Dès ses origines, le parti Baath éprouvait une aversion profonde pour le marxisme et la lutte des classes qui, selon ses fondateurs, étaient étrangers aux valeurs de la nation arabe. Le communisme à leurs yeux était par essence internationaliste, incompatible avec l'union des peuples arabes. Leur foi mythique dans cette « nation arabe» et dans «le socialisme arabe» a fait du Baath, en dernière analyse, un parti plutôt nationaliste au service des intérêts de la bourgeoisie et de la classe moyenne syrienne.

En 1963, lors du sixième Congrès National, l'aile gauche du parti avait adopté des résolutions réellement progressistes.

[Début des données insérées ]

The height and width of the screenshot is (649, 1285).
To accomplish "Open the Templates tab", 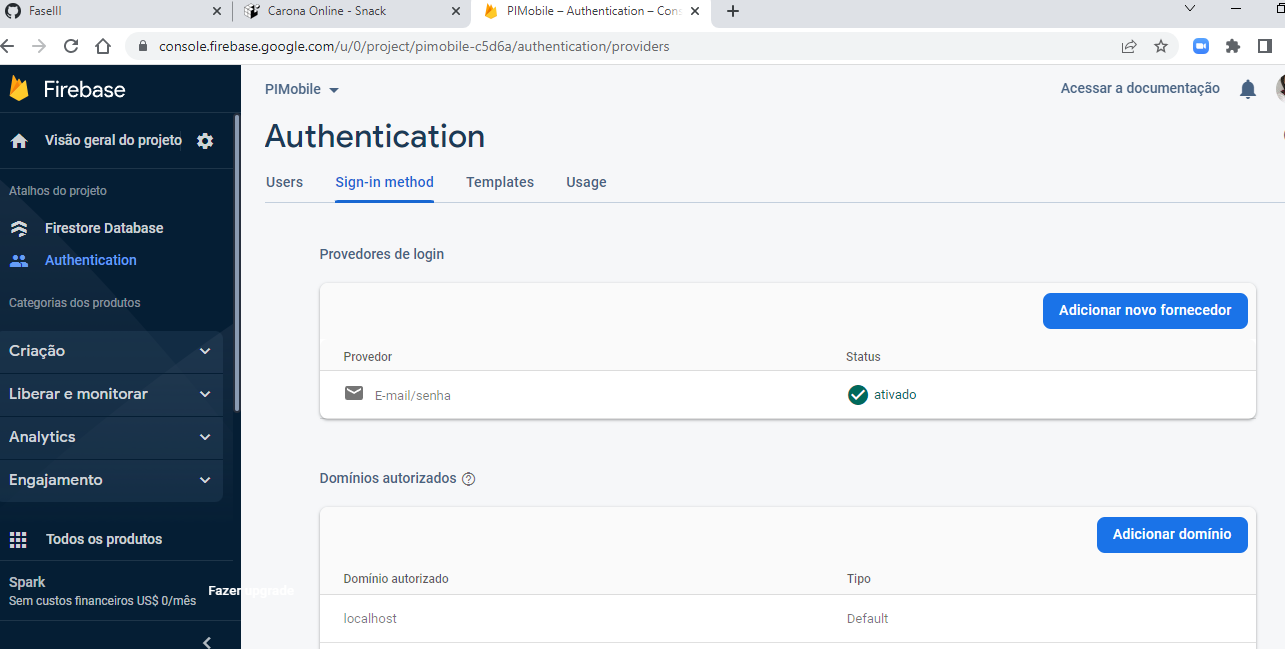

Il faut préciser que les militants qui animent cette tendance radicale du Baath ont des origines sociales populaires contrairement à la vieille garde dont les dirigeants appartiennent à la bourgeoisie citadine. La lutte des classes s'est en quelque sorte introduite, au grand dam des conservateurs, à l'intérieur même du parti !

Pour contrecarrer ces résolutions et renverser cette tendance, Michel Aflak, Salah Bitar et leurs fidèles ont pris la décision, lourde de conséquences, de recourir à l'armée. En militarisant le parti, les fondateurs ont de fait éliminé toute possibilité de régler les conflits et les divergences d'opinions par le débat et les urnes. En Irak comme en Syrie, deux pays où le Baath est arrivé au pouvoir, le parti est devenu un repère d'officiers assoiffés de pouvoir. «La renaissance arabe», «L'unité arabe» et «le socialisme arabe» ont été relégués aux calendes grecques. Leur seul et unique objectif est de se maintenir, vaille que vaille, au pouvoir.

La répression sous toutes ses formes est devenue pour ces militaires le moyen le plus efficace pour taire toute contestation et éliminer toute opposition. Les services de renseignements, les redoutables «Moukhabarat» pourchassent, torturent et éliminent impitoyablement les opposants. Le général Hafez Al Assad a pris le contrôle de la Syrie en 1970. Trente ans plus tard, il livre à son fils Bachar une Syrie «nettoyée» de toute opposition. Même les fondateurs historiques du Baath n'ont pas échappé à la répression. Michel Aflak et Salah Bitar ont été condamnés à mort par contumace avant d'être graciés. Mais Salah Bitar a été assassiné rue Hoche à paris en 1980.

Aujourd'hui encore, l'état d'urgence est toujours en vigueur et l'article 8 de la constitution donne au Baath le statut de dirigeant exclusif de l'État et de la société (1).

Mais le Baath est le produit des rapports sociaux de la société syrienne. Il appartient au peuple syrien et à lui seul, en fonction de ces mêmes rapports sociaux, de le garder ou au contraire de le renverser.

 

Les soulèvements populaires en Tunisie, en Égypte, au Yémen, à Bahreïn etc. ont suscité d'énormes espoirs de changement dans les masses arabes opprimées y compris en Syrie.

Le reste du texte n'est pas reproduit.